Problem requirements: Return all of the following entries as written, but without the images.

Material supplied:
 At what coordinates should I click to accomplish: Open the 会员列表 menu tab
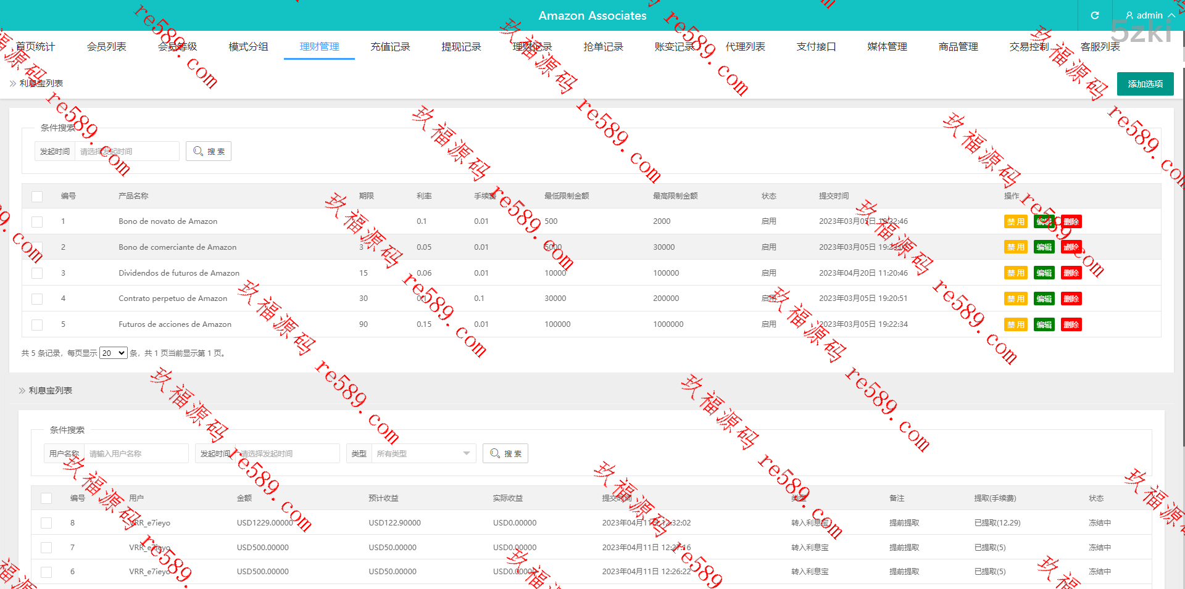pyautogui.click(x=106, y=47)
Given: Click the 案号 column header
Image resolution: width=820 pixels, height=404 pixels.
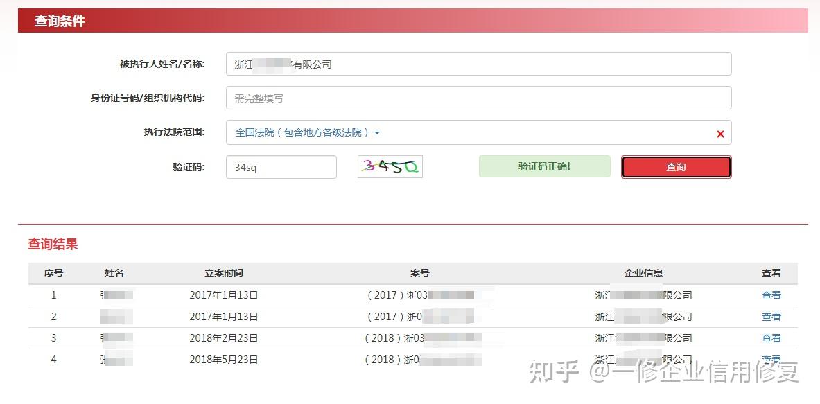Looking at the screenshot, I should point(419,273).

Written response:
 At what coordinates should I click to accomplish: Open the 会员列表 menu tab
pyautogui.click(x=106, y=47)
Given: Click the 案号 column header
Image resolution: width=820 pixels, height=404 pixels.
Looking at the screenshot, I should point(419,273).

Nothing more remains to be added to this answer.